Option -a cannot be used with options -w, -r, -c, -l and -f.
Option -w is required if -a and -f are not used.
Options -r and -l are mutually exclusive
-
project
-pr/ --project: Required parameter. The name of the project. -
provenance_json
-pv/ --provenance: Path to the json with production data. Required with default value: /scratch2/groups/gsi/production/pr_refill_v2/provenance_reporter.json -
project directory
-p/ --parent: Required parameter with default value/.mounts/labs/gsiprojects/gsi/Data_Transfer/Release/PROJECTSParent directory containing project directories with links to released files. -
project name
-n/ --name: Rename the project folder when creating the case folders and the symlinks. -
workflows
-w/ --workflows: White space separated list of workflows. Use bcl2fastq for any FASTQ-generating workflow (bcl2fastq, CASAVA and fastq-importing workflows). Workflow name is case-incensitive. -
runs
-r/ --runs: White space-separated run identifiers. -
libraries
-l/ --libraries: Tab-delimited file with 2 or 3 columns, without header. The First column and second columns are always respectively the library and run identifiers. The third and optional column is the lane number. The lane number is either omitted or specified for all libraries. If the lane number is omitted, all the lanes for a given library and run will be linked. -
release files
-f/ --files: File with names of paths of the files to be released -
cases
-c/ --cases: White space-separated case identifiers. -
analyses
-a/ --analyses: Path to the json file storing data to release (eg. from waterzooi)

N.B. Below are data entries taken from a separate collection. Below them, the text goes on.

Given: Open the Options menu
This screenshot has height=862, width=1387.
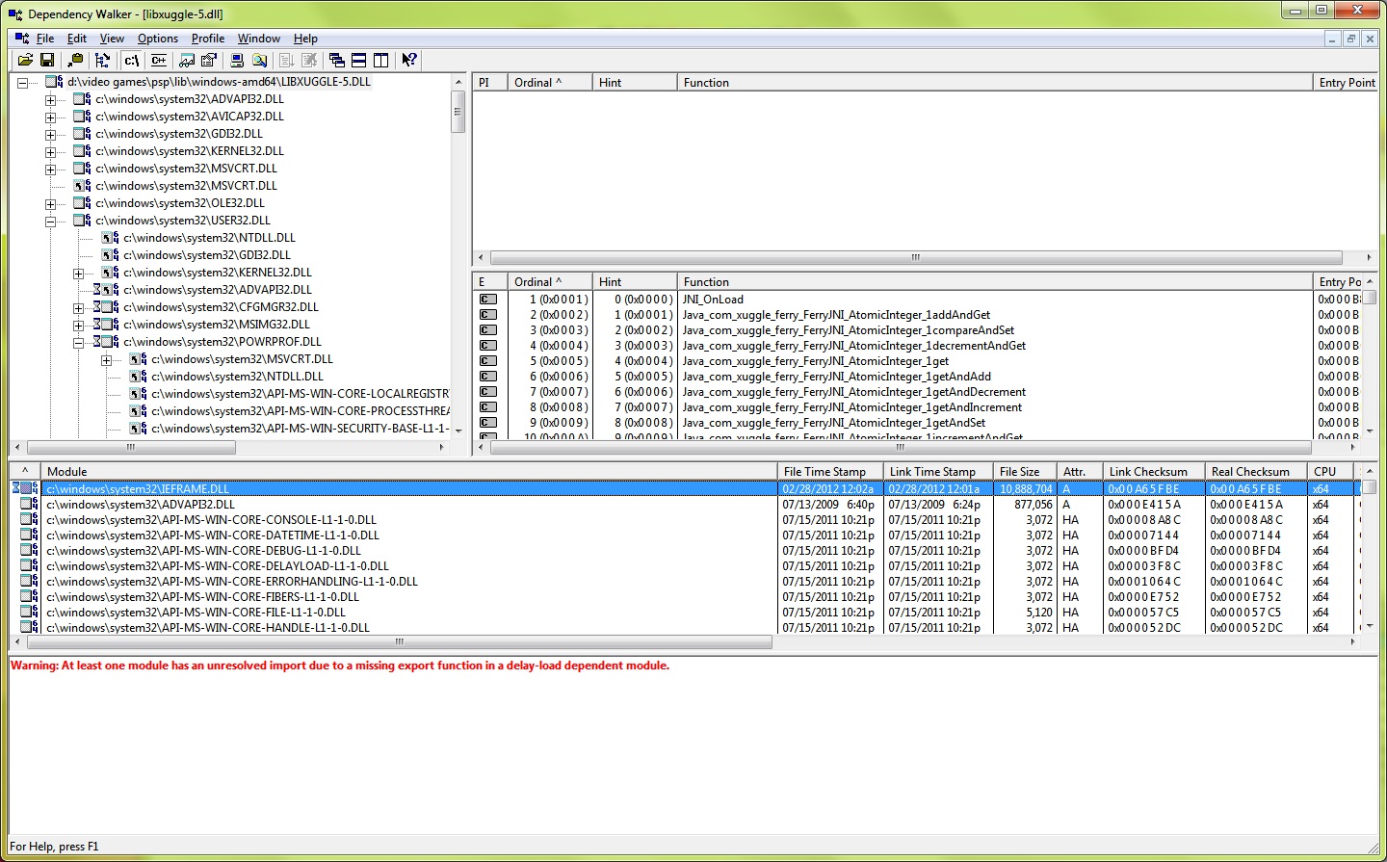Looking at the screenshot, I should coord(157,39).
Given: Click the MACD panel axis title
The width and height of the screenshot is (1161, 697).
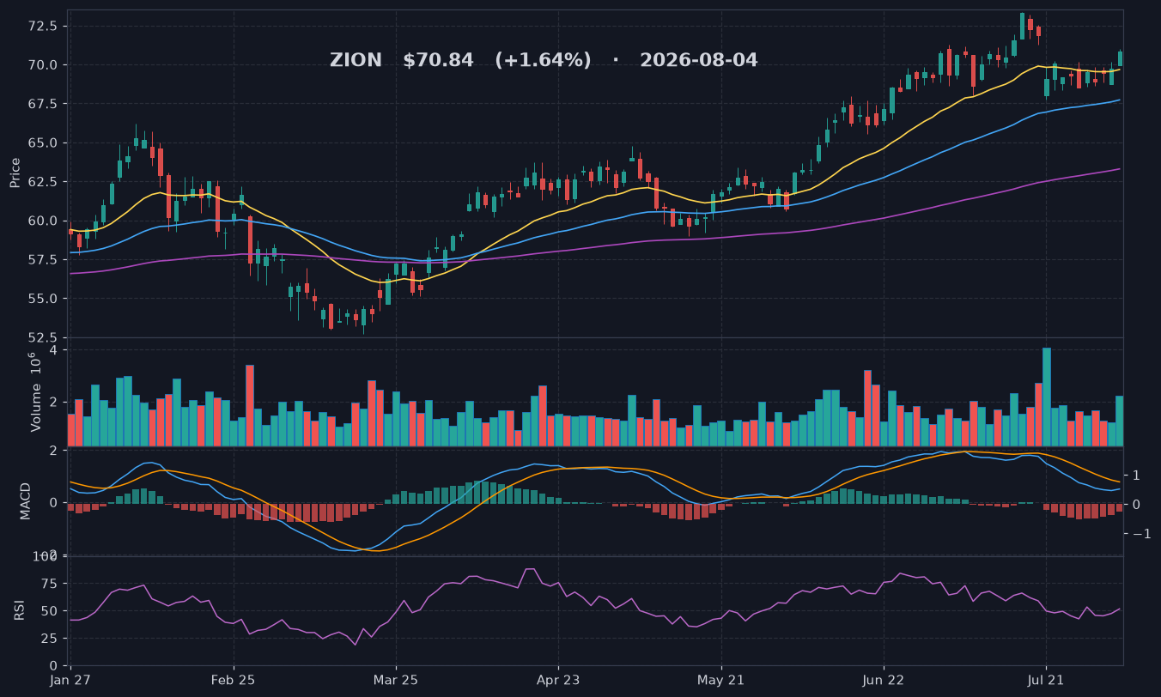Looking at the screenshot, I should pyautogui.click(x=26, y=501).
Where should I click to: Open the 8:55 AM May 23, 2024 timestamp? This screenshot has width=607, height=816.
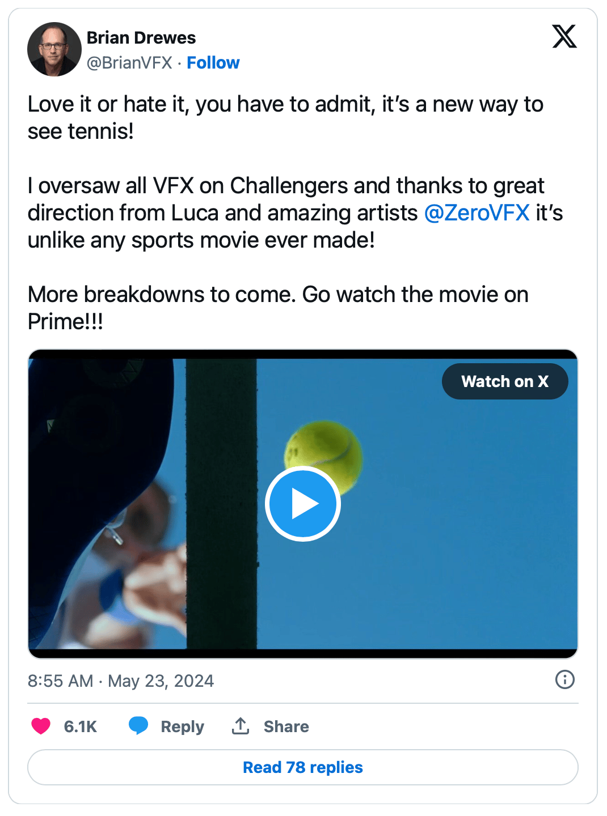pos(121,681)
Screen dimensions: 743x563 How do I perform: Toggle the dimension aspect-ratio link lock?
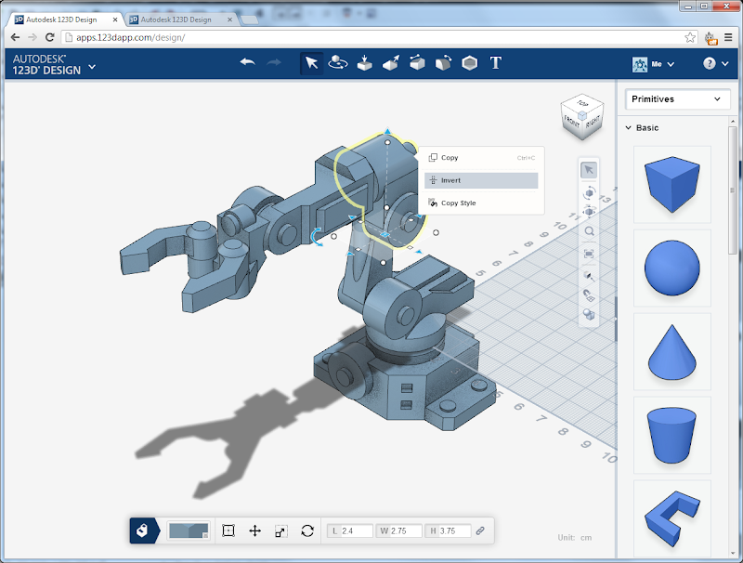pos(480,530)
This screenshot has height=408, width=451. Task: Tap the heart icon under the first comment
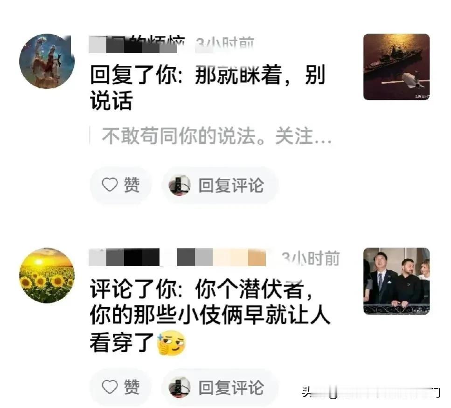(110, 184)
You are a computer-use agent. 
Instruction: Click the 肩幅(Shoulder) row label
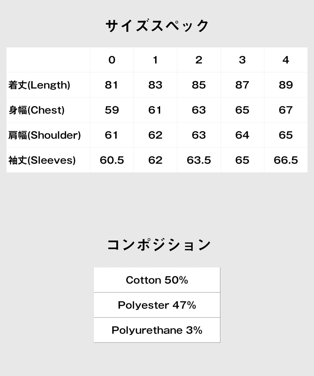(44, 135)
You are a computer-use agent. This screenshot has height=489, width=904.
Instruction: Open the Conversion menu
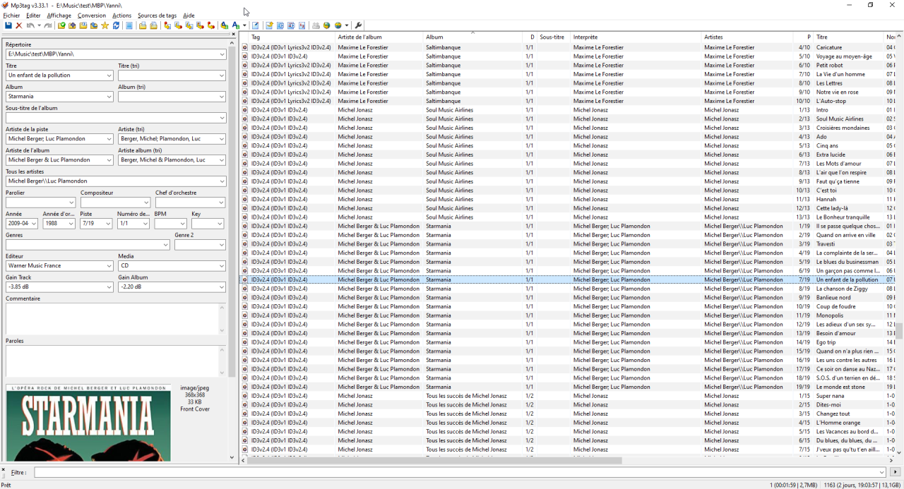[91, 16]
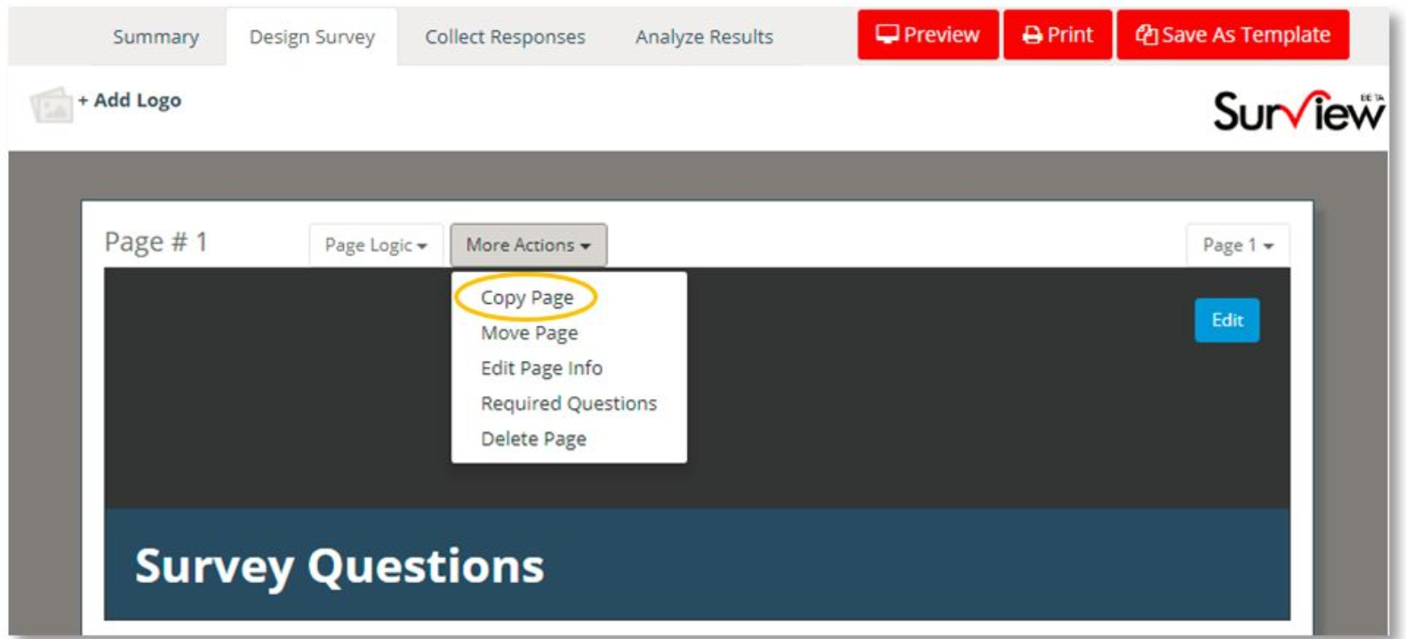Open the Analyze Results tab
1406x639 pixels.
point(704,37)
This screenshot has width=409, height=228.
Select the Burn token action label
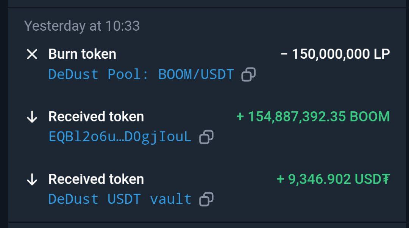[x=82, y=54]
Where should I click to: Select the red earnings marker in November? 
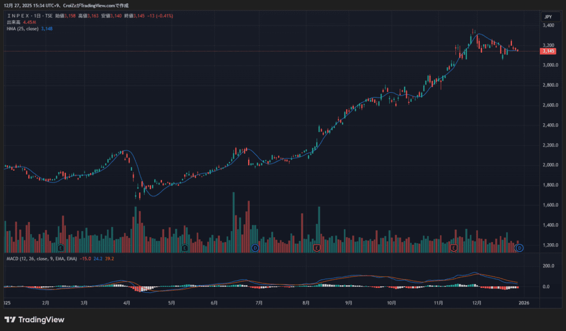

Create a table file with internal and external identifiers mapped to fastq files.
Example 1: Create a sample map for 2 runs for project JYCF
dare map -pr JYCF -r 251104_M06816_0279_000000000-DVVRD 251029_M00753_0927_000000000-DVWBH
Example 2: Create a sample map using only the libraries, runs and lanes specified in file LIBRARIES for project JYCF
dare map -l /path/to/LIBRARIES -pr JYCF
Example 3: Create a sample map from the fastqs listed in file release_files for project JYCF. Note that only fastqs are used to extract identifiers. Any other files are ignored.
dare map -pr JYCF -f /path/to/release_files
Example 4: Create a sample map from fastqs listed in file analysis.json for project COMBAT. Note that only fastqs are used to extract identifiers. Any other files are ignored.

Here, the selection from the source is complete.